His new Wastebook is aimed at those who claim 'there's no fat left to cut,' Sen. Jeff Flake, R-Ariz., says. (Photo: Congressional Quarterly/CQ Roll Call/Newscom)

As Congress presses further into its annual December budget battle, Sen. Jeff Flake, R-Ariz., launched the latest campaign in what he calls his ongoing war on waste.

With the timely title “The Farce Awakens,” Flake’s 2015 Wastebook highlights 100 government programs of questionable merit—such as the millions in taxpayer dollars spent on sheep in microgravity, monkeys on treadmills, and hipsters at parties.

“The message here is for those who claim we’re in a period of budget austerity and that there’s no fat left to cut,” Flake told The Daily Signal. “Just look in the book.”

Flake’s Wastebook takes its name from the upcoming and eagerly anticipated seventh “Star Wars” film, “The Force Awakens.” The 205-page publication chronicles examples that taxpayers may think range from the humorous to the preposterous.

The National Institutes of Health’s “Help A Hipster” program uses $5 million to throw dance parties to encourage youths to quit smoking and “take a stand against tobacco corporations.”

One participant, the Wastebook notes, “did it for the money” but says he “knew I wasn’t going to quit.”

The U.S. Agency for International Development spent $2 million promoting tourism in Lebanon, a nation the State Department has warned Americans to avoid because of the risk of terrorism.

Flake’s Wastebook cautions Americans “to heed the warnings of the State Department rather than the urgings of the USAID and avoid vacationing in Lebanon at this time.”

>>> Commentary: Why Isn’t There More Talk About Out-of-Control Spending?

In the book, available online, Flake writes that “despite the ballyhooing over budget austerity, the government didn’t come up short on outlandish ways to waste money in 2015.”

Since their passage in the Budget Control Act of 2011, spending caps imposed by “sequestration” have been a favorite target for Democrat frustration.

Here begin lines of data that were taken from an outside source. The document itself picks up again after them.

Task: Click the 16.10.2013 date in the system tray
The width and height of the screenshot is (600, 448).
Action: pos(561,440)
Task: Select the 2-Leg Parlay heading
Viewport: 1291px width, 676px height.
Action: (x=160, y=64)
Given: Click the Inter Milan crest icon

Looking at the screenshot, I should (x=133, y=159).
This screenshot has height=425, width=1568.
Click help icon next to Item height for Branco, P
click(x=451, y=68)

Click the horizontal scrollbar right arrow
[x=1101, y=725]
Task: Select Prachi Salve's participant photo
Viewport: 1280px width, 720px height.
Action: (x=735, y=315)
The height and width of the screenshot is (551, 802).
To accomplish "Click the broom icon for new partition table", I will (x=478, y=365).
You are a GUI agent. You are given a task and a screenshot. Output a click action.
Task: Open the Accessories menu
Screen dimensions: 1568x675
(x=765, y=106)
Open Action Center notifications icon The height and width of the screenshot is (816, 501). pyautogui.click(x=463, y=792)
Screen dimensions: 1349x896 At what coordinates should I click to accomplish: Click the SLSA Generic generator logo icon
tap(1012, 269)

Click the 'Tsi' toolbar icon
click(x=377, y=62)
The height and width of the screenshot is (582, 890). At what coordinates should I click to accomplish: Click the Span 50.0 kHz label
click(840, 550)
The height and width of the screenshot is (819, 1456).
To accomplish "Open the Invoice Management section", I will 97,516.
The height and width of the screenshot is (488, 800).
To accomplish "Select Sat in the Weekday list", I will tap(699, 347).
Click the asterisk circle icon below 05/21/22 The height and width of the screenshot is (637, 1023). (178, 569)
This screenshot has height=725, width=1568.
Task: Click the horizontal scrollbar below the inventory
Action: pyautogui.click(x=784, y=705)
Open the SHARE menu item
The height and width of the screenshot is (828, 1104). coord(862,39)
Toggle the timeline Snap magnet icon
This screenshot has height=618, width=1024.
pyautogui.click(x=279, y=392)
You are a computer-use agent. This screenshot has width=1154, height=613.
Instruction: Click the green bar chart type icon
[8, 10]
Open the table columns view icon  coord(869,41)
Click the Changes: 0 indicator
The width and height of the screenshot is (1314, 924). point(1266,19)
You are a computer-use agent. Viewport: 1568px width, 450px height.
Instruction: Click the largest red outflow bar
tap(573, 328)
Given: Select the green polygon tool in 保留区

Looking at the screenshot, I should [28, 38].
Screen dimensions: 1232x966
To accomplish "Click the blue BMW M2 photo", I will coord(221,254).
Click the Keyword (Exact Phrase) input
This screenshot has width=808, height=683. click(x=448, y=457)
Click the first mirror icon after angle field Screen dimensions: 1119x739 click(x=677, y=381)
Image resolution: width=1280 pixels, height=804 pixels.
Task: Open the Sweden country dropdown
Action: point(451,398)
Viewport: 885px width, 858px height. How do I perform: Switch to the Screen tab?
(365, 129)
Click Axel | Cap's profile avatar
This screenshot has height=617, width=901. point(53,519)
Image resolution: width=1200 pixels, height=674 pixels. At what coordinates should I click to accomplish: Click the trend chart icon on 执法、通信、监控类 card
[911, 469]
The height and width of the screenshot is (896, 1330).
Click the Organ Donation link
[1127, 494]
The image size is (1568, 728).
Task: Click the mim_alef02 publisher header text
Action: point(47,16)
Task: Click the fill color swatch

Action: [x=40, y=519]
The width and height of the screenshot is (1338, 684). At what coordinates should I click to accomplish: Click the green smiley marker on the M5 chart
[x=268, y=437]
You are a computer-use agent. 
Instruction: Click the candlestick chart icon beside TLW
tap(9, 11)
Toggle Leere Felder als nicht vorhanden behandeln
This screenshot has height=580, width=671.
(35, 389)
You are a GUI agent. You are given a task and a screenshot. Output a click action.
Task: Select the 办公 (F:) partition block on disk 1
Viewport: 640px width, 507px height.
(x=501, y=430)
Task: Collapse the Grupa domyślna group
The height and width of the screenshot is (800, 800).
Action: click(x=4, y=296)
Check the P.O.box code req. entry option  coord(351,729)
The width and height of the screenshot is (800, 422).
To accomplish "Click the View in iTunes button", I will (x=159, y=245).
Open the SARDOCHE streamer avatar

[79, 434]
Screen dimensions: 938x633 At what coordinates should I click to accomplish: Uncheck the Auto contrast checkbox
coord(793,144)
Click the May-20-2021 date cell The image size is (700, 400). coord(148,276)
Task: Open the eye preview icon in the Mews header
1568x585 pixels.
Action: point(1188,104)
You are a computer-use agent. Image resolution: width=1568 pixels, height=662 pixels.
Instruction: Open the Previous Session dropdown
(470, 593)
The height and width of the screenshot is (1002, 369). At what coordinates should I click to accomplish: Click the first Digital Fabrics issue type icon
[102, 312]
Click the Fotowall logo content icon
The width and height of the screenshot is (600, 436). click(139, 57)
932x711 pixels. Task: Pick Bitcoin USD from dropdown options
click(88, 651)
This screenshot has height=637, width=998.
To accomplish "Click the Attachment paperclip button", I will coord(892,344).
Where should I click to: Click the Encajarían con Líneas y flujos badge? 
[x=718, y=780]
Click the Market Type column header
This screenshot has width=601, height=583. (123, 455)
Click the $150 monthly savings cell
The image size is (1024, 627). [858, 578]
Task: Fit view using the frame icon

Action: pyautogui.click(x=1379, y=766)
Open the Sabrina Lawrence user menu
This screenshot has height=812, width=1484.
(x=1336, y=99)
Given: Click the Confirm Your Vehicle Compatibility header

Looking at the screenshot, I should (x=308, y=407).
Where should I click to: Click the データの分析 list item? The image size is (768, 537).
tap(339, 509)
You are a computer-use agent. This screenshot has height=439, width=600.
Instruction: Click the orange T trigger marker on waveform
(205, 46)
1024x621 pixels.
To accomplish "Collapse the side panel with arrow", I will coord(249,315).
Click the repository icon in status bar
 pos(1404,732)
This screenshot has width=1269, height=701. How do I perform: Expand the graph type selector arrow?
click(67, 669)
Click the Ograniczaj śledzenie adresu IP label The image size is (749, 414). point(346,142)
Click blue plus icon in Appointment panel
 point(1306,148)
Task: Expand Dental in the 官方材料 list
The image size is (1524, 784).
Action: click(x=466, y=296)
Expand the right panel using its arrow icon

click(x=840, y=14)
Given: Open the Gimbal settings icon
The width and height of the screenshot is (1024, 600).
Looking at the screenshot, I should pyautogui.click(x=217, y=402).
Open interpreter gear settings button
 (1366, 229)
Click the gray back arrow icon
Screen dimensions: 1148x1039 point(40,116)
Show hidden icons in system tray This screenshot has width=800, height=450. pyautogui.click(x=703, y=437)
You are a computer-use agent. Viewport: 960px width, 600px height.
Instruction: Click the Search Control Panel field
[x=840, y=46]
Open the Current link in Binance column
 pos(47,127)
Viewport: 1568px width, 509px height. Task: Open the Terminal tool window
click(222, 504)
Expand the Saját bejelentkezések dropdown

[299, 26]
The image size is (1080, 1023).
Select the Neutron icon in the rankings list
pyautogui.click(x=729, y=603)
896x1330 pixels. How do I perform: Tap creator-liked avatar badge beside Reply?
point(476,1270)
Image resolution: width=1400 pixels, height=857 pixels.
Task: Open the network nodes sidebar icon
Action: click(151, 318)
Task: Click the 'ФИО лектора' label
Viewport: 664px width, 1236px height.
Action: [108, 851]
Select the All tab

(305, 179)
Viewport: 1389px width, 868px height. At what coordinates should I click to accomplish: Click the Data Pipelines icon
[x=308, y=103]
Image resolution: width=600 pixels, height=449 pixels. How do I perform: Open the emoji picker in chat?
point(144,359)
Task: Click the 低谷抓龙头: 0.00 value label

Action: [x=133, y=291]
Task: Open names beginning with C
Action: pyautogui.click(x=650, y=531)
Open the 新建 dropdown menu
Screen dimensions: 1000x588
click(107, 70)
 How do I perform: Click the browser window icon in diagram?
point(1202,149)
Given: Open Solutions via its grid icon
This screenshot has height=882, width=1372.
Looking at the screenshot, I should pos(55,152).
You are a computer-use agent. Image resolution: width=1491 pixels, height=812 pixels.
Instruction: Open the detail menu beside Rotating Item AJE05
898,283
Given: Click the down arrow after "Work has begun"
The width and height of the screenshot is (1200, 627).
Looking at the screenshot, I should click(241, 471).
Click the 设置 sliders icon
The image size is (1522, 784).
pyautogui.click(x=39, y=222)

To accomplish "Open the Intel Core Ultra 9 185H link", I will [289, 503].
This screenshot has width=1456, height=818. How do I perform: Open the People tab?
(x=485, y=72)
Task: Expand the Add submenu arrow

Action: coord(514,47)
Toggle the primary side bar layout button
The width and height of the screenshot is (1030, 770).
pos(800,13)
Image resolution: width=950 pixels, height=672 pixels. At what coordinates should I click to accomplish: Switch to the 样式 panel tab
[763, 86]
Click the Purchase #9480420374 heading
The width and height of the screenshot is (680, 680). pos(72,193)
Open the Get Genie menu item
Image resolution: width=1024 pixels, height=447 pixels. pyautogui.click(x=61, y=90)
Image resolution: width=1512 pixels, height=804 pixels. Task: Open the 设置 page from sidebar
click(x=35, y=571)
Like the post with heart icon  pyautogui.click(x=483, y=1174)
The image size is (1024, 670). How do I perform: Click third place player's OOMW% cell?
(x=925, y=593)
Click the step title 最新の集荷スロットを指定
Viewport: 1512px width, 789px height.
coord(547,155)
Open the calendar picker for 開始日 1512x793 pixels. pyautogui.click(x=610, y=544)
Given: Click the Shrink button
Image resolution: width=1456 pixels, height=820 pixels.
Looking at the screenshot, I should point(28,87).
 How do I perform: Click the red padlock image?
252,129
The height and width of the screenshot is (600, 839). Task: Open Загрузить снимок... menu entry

President Obama and congressional Democrats have railed against the spending caps as too low.

Sequestration budget cuts in 2013 don’t go nearly far enough, Flake told The Daily Signal. He said his office is “just scratching the surface of things we shouldn’t be spending money on.”

The Arizona Republicans blames much of the waste on the way Congress does business during the appropriations process. During those debates, Flake said, there’s little room for fiscal conservatives to maneuver and cut frivolous spending. He said:

When there’s one big omnibus [spending bill], it is ‘pass it or the government shuts down.’ Those of us who are looking for spending discipline, we lose all our leverage.

Many of the programs are there to “just grease the skids” and enable future spending, Flake said. Once approved, he said, university programs tend to continue uninterrupted and without accountability for their budget.

“Now, with a lot of these programs, we’ve authorized the spending,” he said, “but we don’t conduct serious oversight.”

Romina Boccia, a federal budget expert at The Heritage Foundation, hailed Flake’s effort to pinpoint waste. Boccia said:

From canceling tens of billions in duplicative spending to eliminating corporate subsidies, lawmakers can live up to their commitment to restrain spending. Now is the time to take a stance against the higher spending levels and single out bad government programs for cuts. This new Wastebook by Flake is one good place to start.

The pun-heavy publication is the most recent edition in Flake’s anthology of profligate spending. In December of 2014, he released “Science of Splurging” and earlier this year “Jurassic Pork.”

“We just try to find something topical and hitch the name to it to get it noticed,” Flake said. “There’s an endless sources of bad puns that can be made.

“The good ones are mine. The bad ones are [from] staff.”

This report has been updated to include the quote from Romina Boccia and to specify how the Budget Control Act works.